State spending now accounts for over half the UK economy, for the first time ever. And that excludes bailouts for the Banks!
In 1997 the figure was 40%, but it now stands at 52% according to the OECD. This is the highest proportion since its figures began in 1970. The previous record high was 49.4 per cent in 1981 as Britain recovered from near bankruptcy in the 1970s.
The OECD report goes on to suggest that structurally the gap will continue to rise. According to the report’s author, Henrik Braconier, only a few developed countries – like France and Sweden – have a higher proportion of State -v- Private Sector economies; and (take a deep breath before reading on) if one adds in the banking bailout UK state spending approaches that of Communist states.

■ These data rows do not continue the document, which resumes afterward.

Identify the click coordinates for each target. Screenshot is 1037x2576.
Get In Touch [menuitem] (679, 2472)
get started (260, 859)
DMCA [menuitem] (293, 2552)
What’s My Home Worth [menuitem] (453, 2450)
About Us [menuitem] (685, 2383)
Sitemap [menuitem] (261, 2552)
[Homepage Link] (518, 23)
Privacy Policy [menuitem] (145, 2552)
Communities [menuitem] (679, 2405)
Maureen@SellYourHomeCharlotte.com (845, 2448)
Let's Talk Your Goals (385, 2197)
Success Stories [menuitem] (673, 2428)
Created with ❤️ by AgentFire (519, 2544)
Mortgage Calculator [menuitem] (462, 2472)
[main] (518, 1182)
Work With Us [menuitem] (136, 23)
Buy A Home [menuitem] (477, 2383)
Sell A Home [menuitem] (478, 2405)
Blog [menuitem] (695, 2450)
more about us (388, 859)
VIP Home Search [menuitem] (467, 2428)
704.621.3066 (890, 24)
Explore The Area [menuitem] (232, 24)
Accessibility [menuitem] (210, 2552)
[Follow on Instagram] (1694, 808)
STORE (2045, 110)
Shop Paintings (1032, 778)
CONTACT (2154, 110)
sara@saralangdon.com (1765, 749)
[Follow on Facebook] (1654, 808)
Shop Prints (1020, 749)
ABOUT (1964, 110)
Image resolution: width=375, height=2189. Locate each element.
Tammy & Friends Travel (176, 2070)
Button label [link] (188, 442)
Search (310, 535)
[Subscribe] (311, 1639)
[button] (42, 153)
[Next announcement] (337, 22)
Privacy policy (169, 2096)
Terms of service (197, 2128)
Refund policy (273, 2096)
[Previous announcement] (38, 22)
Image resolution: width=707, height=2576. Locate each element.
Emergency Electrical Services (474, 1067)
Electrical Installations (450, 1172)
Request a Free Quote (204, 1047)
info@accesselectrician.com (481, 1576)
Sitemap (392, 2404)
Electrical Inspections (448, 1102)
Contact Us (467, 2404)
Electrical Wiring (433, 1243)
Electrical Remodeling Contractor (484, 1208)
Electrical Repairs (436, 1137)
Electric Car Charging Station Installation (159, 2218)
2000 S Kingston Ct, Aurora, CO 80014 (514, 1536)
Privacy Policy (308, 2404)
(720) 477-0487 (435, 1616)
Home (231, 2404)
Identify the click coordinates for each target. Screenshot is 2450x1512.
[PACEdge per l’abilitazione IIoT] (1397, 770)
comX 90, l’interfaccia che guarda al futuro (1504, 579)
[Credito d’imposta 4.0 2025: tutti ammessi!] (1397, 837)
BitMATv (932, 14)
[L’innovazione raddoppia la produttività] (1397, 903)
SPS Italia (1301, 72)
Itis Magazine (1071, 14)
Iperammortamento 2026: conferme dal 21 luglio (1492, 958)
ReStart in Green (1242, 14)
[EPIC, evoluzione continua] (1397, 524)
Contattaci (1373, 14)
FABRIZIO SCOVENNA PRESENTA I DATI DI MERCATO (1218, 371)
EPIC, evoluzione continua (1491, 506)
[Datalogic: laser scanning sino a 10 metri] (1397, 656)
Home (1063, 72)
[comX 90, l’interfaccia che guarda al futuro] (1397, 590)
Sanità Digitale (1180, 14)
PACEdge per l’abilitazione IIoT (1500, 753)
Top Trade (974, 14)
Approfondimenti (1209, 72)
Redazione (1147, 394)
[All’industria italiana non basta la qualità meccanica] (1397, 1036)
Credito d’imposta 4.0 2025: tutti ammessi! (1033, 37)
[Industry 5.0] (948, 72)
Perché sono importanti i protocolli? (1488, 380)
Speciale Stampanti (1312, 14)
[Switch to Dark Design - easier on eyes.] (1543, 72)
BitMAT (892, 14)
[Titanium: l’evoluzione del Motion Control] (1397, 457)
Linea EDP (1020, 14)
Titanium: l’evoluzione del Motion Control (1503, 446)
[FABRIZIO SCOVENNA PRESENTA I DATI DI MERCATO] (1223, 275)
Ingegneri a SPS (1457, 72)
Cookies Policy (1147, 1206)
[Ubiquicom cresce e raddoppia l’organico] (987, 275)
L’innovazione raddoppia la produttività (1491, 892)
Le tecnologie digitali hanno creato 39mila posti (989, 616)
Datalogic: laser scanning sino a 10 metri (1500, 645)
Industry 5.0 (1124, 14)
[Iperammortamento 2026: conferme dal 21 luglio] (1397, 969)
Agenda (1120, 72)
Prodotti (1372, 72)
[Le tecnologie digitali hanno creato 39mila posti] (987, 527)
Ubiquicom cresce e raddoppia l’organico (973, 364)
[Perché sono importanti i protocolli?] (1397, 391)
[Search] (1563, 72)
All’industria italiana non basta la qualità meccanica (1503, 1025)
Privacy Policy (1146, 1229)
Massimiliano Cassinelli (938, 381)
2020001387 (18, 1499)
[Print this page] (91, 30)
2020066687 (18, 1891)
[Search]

Braconier’s summing up?…….the figures “definitely” signified that something was wrong in the economy. “This won’t go away by itself,” he said. “There need to be cuts in expenditure or rises in tax to balance this situation over the longer term.”
New analysis released yesterday has already shown that the UK has the highest income tax rates in the G8 group of the world’s biggest economies. Overall, the average Briton now pays twice as much tax as they did in 1997 and already face a series of tax rises. The new 50p rate of tax for high-earners will be introduced next month. Next year National Insurance will also increase.
All of the above means that demand will be flattened and companies will need to be competitive to survive. Attacking costs – wherever they may be – is absolutely paramount. £10k of non-core overheads saved is equivalent to £100k – £120k of annual sales growth for the typical UK company.